I reverse shame them.

So purely with reason through conversation, you’re able to do that.

So it doesn’t feel, because to me it would just feel lonely.

There’s a community.

There’s a community of science, and when you’re working on something that’s outside a particular

conventional way of thinking, it can be lonely.

There’s in the AI field, if you were working on neural networks in the 90s, it could be


I have met some of the most fascinating people ever that had I stayed the conventional track,

I would never have met.

Truly brilliant people because of this.

So it is for those worried about, well, should I step outside of my comfort zone?

You’re going to meet some really interesting people.

And because I’m open about this area, I’ll go and give a talk in Boston, Harvard or MIT.

And at dinner, inevitably, this subject comes up.

And inevitably somebody else at the table will admit both that they’re interested or

that they’ve seen something.

And suddenly the whole tone of the conversation changes.

It’s kind of like there’s safety in numbers and then, or I’ve had people come to me afterwards

after dinner and say, Hey, I don’t talk about this openly, but.

So the number of scientists who know that there’s something else going on is much larger

than the scientific community would like to think.

That’s a really powerful one, which is, I don’t talk about this openly, but here’s what

I believe.

And you’d be surprised how many people speak like this and hold those beliefs.

And I am optimistic about social media and a more connected world to reveal more and

more, like us not to have these two personalities, we’re like this public and private one.

We’ve mentioned the big questions of the origins of the universe.

What do you think is the meaning of this whole thing for us humans, our human existence here

on earth, or just at the individual level of a human life?

What Gary is the meaning of life.

I think that what we’re going through today with this realization, it’s kind of like you’ve

lived on an island your whole life and you’ve looked across the ocean and you’ve never imagined

there was another island with anybody else on it.

And then suddenly a ship with sails shows up.
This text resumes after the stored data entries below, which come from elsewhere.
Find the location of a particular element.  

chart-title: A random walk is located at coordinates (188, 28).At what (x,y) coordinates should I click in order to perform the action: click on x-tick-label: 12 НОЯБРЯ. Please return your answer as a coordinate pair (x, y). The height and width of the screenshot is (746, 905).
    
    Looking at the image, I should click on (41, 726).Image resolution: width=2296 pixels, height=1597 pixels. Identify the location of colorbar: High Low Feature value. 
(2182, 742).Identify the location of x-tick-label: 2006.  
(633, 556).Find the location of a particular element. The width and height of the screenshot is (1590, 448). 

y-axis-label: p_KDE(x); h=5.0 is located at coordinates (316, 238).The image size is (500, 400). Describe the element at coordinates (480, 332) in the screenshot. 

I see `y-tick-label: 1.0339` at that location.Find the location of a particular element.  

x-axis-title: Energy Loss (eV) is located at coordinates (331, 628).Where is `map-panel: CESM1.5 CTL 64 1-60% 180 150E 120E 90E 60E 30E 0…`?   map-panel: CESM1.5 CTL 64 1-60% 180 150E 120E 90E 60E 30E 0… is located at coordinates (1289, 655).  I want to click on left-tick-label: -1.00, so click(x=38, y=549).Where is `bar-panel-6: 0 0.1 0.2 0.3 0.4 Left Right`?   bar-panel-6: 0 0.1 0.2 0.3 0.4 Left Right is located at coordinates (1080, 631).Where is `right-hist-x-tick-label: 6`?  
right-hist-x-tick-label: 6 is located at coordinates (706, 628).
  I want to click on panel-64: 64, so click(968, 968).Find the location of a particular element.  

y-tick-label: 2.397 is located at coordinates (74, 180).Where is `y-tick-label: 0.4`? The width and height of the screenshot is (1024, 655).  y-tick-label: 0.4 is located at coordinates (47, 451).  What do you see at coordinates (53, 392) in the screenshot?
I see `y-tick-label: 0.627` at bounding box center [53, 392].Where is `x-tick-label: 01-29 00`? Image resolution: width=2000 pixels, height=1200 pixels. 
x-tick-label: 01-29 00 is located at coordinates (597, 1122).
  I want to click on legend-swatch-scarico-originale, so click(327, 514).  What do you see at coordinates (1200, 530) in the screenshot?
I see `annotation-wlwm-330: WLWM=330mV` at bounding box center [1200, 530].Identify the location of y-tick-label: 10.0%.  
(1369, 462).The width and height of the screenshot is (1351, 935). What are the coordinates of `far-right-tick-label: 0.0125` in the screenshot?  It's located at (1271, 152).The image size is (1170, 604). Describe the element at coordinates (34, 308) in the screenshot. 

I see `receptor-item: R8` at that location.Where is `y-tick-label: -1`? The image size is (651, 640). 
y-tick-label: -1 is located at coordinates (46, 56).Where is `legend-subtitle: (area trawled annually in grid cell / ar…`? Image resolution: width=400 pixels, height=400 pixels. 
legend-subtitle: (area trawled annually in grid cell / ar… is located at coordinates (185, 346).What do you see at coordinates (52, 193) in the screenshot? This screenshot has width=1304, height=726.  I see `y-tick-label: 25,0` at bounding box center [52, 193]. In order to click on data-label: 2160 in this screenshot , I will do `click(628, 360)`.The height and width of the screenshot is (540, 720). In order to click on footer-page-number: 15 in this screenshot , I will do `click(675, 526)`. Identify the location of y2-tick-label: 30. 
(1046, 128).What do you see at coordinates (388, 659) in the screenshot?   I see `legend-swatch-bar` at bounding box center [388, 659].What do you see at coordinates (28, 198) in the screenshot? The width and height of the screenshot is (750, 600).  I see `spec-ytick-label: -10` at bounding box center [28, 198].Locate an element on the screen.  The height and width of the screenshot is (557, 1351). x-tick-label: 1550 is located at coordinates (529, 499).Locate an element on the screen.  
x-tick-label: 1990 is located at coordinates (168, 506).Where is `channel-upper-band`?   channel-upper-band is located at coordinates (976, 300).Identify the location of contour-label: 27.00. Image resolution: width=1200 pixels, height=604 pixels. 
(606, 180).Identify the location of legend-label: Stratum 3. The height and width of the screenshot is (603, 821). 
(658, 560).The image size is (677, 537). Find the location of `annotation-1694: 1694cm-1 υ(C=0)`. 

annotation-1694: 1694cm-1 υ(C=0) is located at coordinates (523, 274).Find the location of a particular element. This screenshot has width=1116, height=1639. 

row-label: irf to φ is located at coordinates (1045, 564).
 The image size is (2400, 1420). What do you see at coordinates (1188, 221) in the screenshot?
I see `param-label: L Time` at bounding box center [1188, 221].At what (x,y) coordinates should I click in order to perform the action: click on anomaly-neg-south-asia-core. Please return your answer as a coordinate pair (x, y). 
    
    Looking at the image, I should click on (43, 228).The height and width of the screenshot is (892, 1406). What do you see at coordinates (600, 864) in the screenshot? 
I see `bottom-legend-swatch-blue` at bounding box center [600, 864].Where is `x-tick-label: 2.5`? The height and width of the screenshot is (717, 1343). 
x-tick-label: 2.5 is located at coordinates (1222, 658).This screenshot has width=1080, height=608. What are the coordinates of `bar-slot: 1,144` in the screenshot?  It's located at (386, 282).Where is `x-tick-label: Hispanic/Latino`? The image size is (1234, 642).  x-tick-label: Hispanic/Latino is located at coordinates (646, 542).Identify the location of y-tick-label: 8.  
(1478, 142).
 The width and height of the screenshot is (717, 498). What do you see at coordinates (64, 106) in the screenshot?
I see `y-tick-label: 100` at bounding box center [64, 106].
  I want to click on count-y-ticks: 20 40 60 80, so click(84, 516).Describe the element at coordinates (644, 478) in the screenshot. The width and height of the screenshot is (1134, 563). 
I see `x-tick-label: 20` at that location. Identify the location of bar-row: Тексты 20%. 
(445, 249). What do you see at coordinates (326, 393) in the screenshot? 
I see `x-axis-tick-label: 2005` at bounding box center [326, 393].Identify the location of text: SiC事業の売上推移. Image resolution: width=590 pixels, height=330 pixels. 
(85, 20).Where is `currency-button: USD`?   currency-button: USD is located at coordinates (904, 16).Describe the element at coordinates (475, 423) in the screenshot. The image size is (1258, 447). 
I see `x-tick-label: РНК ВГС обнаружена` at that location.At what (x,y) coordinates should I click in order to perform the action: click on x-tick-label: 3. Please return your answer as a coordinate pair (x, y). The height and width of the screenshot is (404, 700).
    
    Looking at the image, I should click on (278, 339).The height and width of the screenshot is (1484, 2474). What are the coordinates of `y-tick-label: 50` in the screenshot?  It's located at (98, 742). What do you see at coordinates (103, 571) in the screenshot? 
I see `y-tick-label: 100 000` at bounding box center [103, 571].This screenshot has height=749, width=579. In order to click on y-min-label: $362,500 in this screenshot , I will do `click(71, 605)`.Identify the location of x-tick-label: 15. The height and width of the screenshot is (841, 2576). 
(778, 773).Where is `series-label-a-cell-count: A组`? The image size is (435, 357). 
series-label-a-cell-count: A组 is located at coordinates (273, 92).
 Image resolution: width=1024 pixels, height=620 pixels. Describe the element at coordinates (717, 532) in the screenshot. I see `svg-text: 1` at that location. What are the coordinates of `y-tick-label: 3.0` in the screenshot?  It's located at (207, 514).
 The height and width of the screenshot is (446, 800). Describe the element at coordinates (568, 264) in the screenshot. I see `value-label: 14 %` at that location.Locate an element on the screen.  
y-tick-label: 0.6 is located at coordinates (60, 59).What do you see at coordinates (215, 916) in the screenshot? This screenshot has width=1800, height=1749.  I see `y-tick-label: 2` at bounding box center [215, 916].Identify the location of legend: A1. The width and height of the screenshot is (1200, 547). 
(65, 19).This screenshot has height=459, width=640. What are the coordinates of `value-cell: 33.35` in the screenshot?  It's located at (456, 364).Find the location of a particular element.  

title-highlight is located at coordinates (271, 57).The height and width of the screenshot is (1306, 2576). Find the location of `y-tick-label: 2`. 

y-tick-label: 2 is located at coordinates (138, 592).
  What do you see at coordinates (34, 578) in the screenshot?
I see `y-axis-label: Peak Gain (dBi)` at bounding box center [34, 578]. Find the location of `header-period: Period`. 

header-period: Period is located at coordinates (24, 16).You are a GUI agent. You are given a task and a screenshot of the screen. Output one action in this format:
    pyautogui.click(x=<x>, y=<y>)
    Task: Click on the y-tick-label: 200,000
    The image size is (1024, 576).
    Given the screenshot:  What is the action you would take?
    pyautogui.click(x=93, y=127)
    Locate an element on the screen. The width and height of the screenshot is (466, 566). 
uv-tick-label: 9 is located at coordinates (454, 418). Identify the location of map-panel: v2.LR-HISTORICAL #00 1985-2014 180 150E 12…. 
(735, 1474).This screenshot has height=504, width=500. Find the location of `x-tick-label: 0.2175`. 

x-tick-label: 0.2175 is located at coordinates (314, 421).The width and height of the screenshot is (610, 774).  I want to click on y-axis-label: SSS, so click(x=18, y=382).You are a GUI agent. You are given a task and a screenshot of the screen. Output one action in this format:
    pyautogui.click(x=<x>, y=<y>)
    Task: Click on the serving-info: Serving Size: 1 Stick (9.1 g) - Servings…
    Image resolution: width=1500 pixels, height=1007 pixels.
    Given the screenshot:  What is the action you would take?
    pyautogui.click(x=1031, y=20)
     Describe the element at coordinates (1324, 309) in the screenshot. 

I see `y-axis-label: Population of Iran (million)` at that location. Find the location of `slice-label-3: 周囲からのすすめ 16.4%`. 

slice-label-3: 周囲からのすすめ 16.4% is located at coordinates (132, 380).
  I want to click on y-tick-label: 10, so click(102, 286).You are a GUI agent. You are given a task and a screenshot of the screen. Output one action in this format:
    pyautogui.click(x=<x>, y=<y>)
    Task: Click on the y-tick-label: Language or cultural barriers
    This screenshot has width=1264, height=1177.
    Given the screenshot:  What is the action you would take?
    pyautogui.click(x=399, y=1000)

You don’t understand it, but you realize that suddenly your world just got a lot bigger.

I think we’re in one of those moments right now that our world view, our galactic view

is opening to something a little bit bigger.

And not just that there might be somebody else, but that there’s something else.

And what it is, is yet to be understood.

And the fact that it isn’t understood to me is what’s exciting because I can fill it with

my dreams.

And this discovery our world might is about to get a lot more humbling and a lot more

fascinating once we look out and realize we were on an island all along.

It makes us both smaller but larger at the same time to me.

You know, I can look outside at the stars and think and imagine what else might be out


And although I know that I will never see it all, it excites me to know that it’s there.

Well Gary, both to respect your time and also because at 12 I turned into a princess, let

me just say thank you for doing everything you’re doing as a great scientist, as a person

willing to reject the conventional, and thank you for spending your extremely valuable time

with me today.

Thanks for talking.

Thanks so much.

It was great talking.

Thanks for listening to this conversation with Gary Nolan.

To support this podcast, please check out our sponsors in the description.

And now let me leave you with some words from Stanislav Lem in Solaris.

How do you expect to communicate with the ocean when we can’t even understand one another?